The first half was taken up by Malc and Gill Gilsenan with Dave Parr, Joe Roberts, Sue Sanders,(pictured below, left), John Kearney, Claire Latham, Dave Fry, Phil Benson, and Des Patalong. With the ever cool Terry Wisdom and Jan finishing the first half. We had self-penned material, skiffle, shanties, acapella, guitar and fiddle duos, comedy and traditional. The sort of (FREE) eclecticism which makes SOME Folk Clubs so bloody marvellous. Highlights for me were the ever-improving Claire Latham. (pictured below). We had two raffles-one serious, one silly.
BPS started the second half with an impromptu a cappella tribute to Rod Felton.( seen above, left) Roddy was a good friend to local Folk Clubs, and he really GOT our material. He died recently and his funeral takes place next Tuesday. I sang the first verse and chorus of Roddy's lovely composition "Curly." before we kicked off. I reckon he'd have loved that.

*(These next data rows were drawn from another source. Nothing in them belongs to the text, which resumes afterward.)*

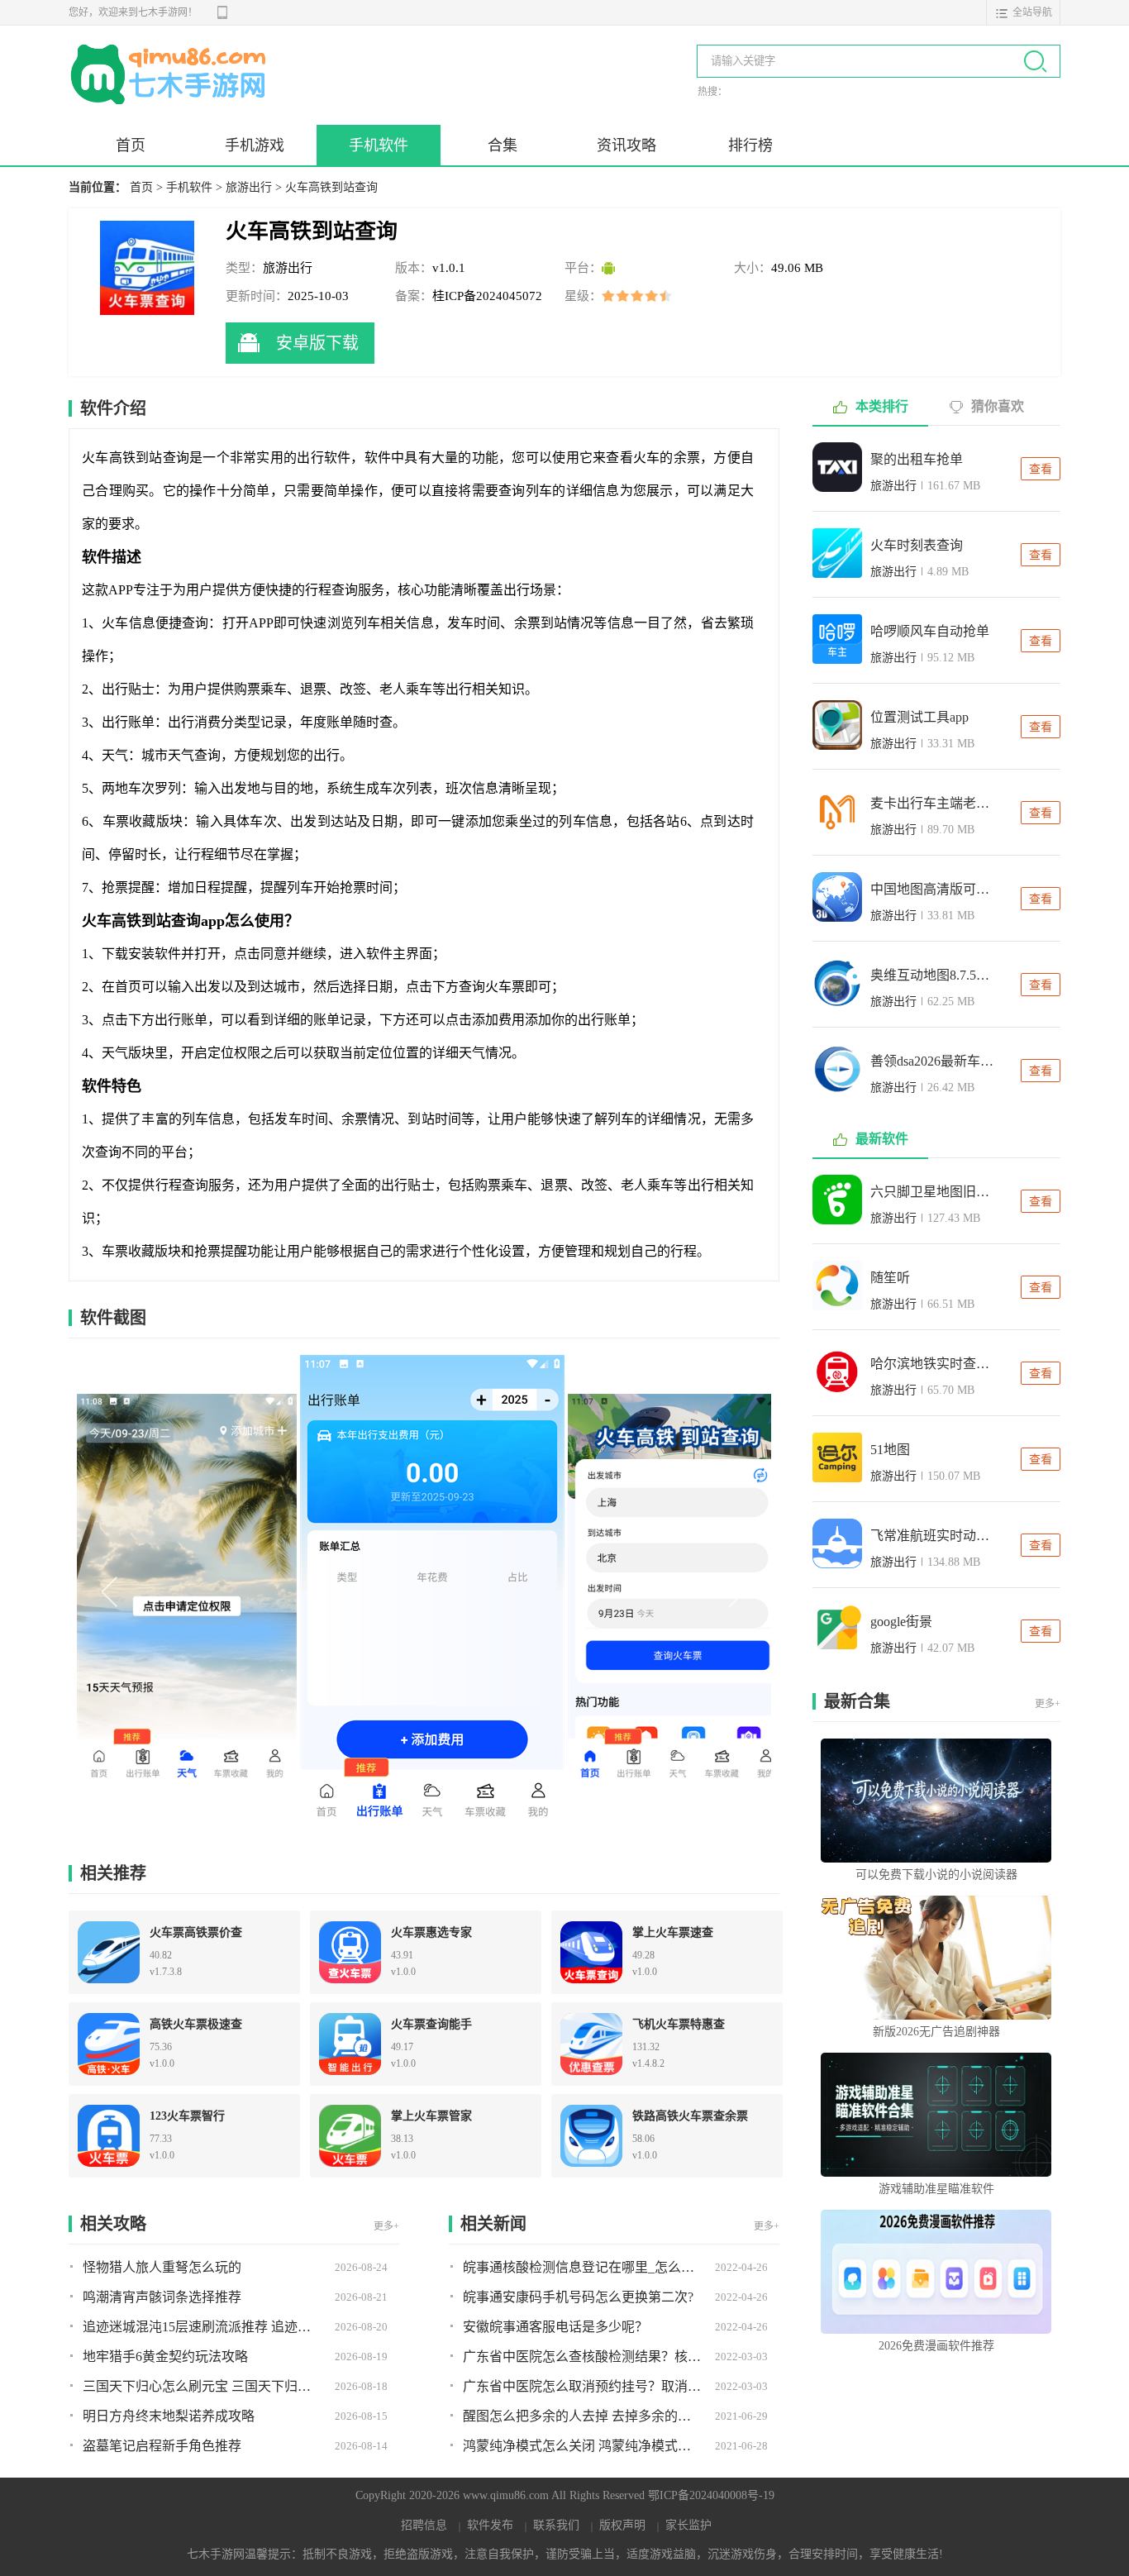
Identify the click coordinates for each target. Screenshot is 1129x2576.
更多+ (386, 2226)
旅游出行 (249, 187)
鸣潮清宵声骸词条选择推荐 (162, 2297)
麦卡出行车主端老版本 (932, 803)
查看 (1040, 469)
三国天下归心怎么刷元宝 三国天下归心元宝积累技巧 (202, 2386)
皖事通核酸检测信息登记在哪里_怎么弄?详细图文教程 (583, 2267)
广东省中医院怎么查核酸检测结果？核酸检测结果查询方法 (583, 2356)
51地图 (890, 1450)
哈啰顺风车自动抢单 (929, 631)
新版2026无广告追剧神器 (936, 2031)
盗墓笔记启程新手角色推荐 (162, 2446)
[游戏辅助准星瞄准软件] (936, 2115)
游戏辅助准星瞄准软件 (936, 2188)
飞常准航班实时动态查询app (932, 1536)
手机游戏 (254, 145)
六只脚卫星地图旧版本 (932, 1192)
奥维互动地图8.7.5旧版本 (932, 975)
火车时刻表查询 (916, 545)
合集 (502, 145)
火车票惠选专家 (431, 1932)
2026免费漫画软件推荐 (936, 2346)
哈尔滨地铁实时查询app (932, 1364)
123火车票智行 (187, 2116)
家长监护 (688, 2525)
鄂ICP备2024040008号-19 (711, 2495)
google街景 (901, 1622)
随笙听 (890, 1278)
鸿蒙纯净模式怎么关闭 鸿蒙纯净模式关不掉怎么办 (583, 2446)
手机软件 (378, 145)
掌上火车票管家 (431, 2116)
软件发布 (490, 2525)
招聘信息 (424, 2525)
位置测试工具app (919, 717)
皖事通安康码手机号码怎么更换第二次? (578, 2297)
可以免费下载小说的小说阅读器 (936, 1874)
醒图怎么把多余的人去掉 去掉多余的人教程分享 (583, 2416)
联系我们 (556, 2525)
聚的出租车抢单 (916, 459)
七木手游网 (172, 71)
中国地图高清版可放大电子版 (932, 889)
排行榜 (750, 145)
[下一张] (597, 1590)
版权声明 (622, 2525)
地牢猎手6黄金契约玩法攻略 (165, 2356)
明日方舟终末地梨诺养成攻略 (169, 2416)
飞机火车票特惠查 (678, 2024)
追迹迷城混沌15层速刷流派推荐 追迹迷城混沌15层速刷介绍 (202, 2327)
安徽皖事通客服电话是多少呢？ (555, 2327)
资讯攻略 (626, 145)
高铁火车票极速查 (196, 2024)
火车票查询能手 (431, 2024)
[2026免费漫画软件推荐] (936, 2272)
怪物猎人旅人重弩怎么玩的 (162, 2267)
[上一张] (250, 1590)
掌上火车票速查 (672, 1932)
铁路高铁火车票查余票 (690, 2116)
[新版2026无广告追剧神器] (936, 1958)
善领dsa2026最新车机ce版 (932, 1061)
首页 (130, 145)
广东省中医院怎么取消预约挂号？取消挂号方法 (583, 2386)
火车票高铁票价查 (196, 1932)
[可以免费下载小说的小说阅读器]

And then, exactly as Roddy would have wished, it was on with the mayhem. A five piece Black Parrot Big Band were joined occasionally by Sue Sanders on Fiddle. Sue was understandably reluctant to take the stage. With several of us Big in every sense, there simply wasn't room for her. So she fiddled adeptly on "Beduff Bank", "The Septic Monkey" and one or two others, from behind a pillar. Claire Latham became the 28th musician to get an honorary Parrot membership, by adding some sensitive percussion to the already tender and lyrical "If I were a Goat." Interestingly, this song seemed to leave the Shakespeare punters in Cov. nonplussed last week. We finished it amidst silence. Last night, a near capacity crowd bleated along empathetically. ( I think that's the right word).
Another personal highlight was "The Whistler". Having distributed instruments of a very low calibre amongst the audience, it is always entertaining for a performer out front to see and hear their attempts to toot in the right place, and to take on the instrumental verse when we hand it over to the. It never, ever gets any better than dire, and that's the way we like it. It creases me up.
Other songs included our own "Gravy Train" The Odeon " and "Down Our Street." With all choruses echoed enthusiastically. Dave got took short during the intro to "Albert Balls" but he managed to return from the Conveniences just in time to do some windmill guitar during the verses. Just to prove we could be semi-serious, we also did " All Over Now" and " Lakes of Ponchartrain."
We finished (as we normally do nowadays) with " What a Folking Liberty," the saucy chorus courageously and skilfully negotiated by a ribald audience. For an encore, we sent them home misty-eyed with " Need Your Love So Bad." Though I say it myself, following up all that tomfoolery with a bluesy love song, one written in the 1950's and later arranged to a waltz time, was a masterstroke.